Collusion under Delaware Law
A recent case out of the Delaware Supreme Court better defined what “collusion” means in this context. This is an important decision for corporations across the country, including California, because many corporations are headquartered in Delaware, and many courts look to the Delaware judiciary as setting corporate legal policies for the country.
In the recent case, City of Birmingham Retirement and Relief System v. Good, the court upheld a lower court ruling that dismissed a derivative suit against the board of directors of a North Carolina energy company. The case began when that energy company had a pipe burst under the ground, seeping contaminated water into the ground, local water systems, and causing an environmental hazard.
The result of the spill caused the company to lose over a hundred million dollars in fines, clean-up costs, fees, and more, all of which affected stockholders. Some of those stockholders banded together to say that it could have been prevented if the directors had not been colluding with the corrupt regulators who allowed this spill to happen.
Court Upholds Dismissal
The case was dismissed by the lower court because of the high standard that stockholders must meet in order for a derivative suit to make it in court.
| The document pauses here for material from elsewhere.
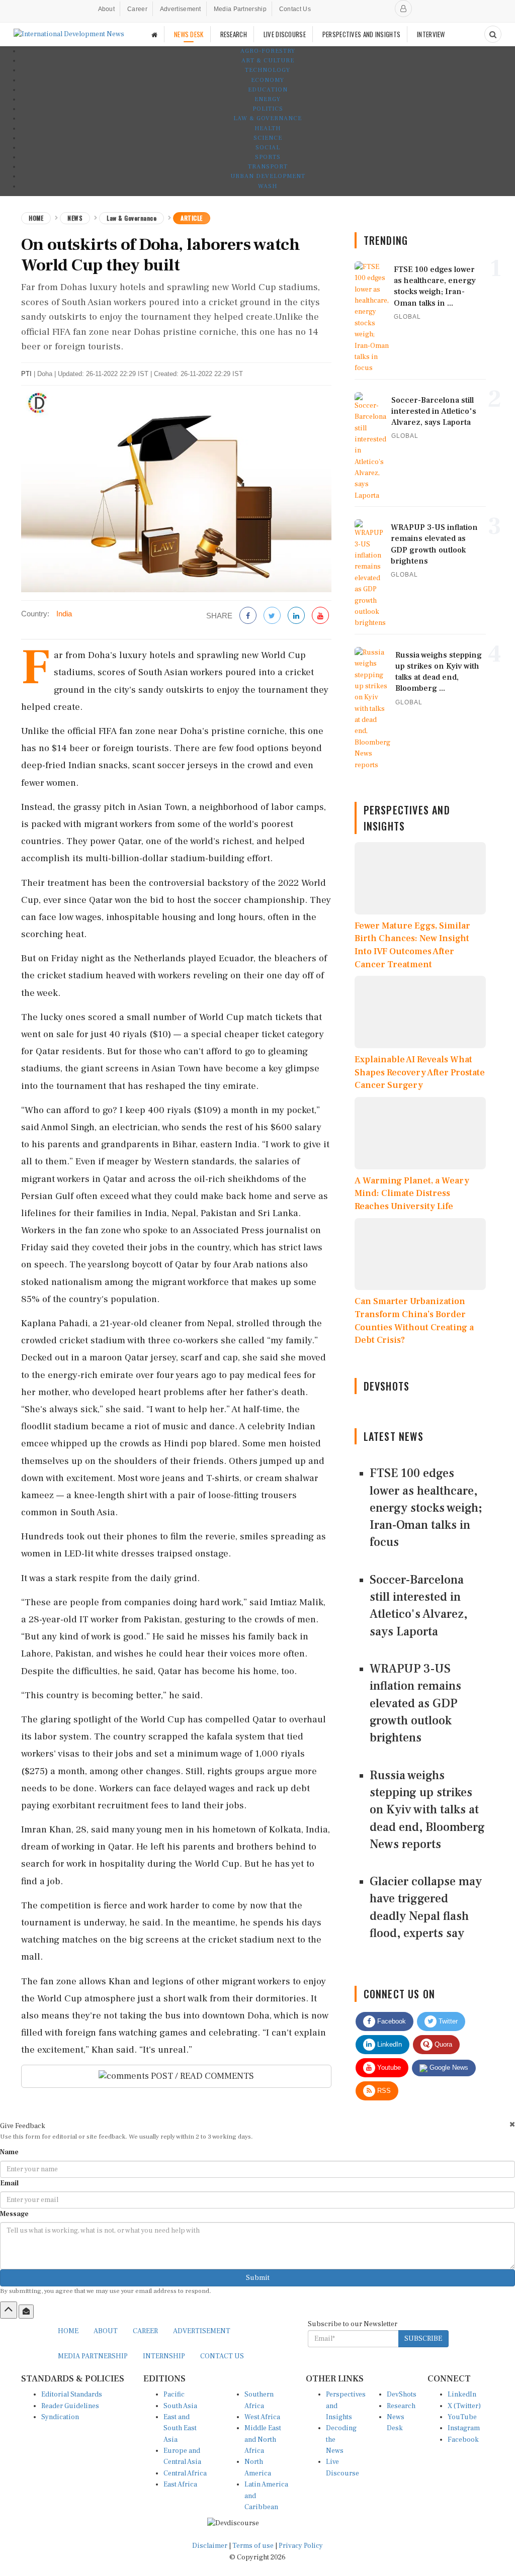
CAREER (145, 2331)
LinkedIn (388, 2044)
The court ruled that in order for the suit to continue in court, the stockholders had to show with specificity that the directors knew the regulators were corrupt, and that they colluded with them to break some environmental law. This is an important case for both directors and stockholders going forward.
In most cases, the directors themselves are responsible for suing the company if some law is broken, whereas the shareholders generally appeal to the directors to request relief. To take it a step further and sue the directors and hold them accountable is one of the more difficult legal theories to prove, but it can be devastating to a company and its directors if it is successful.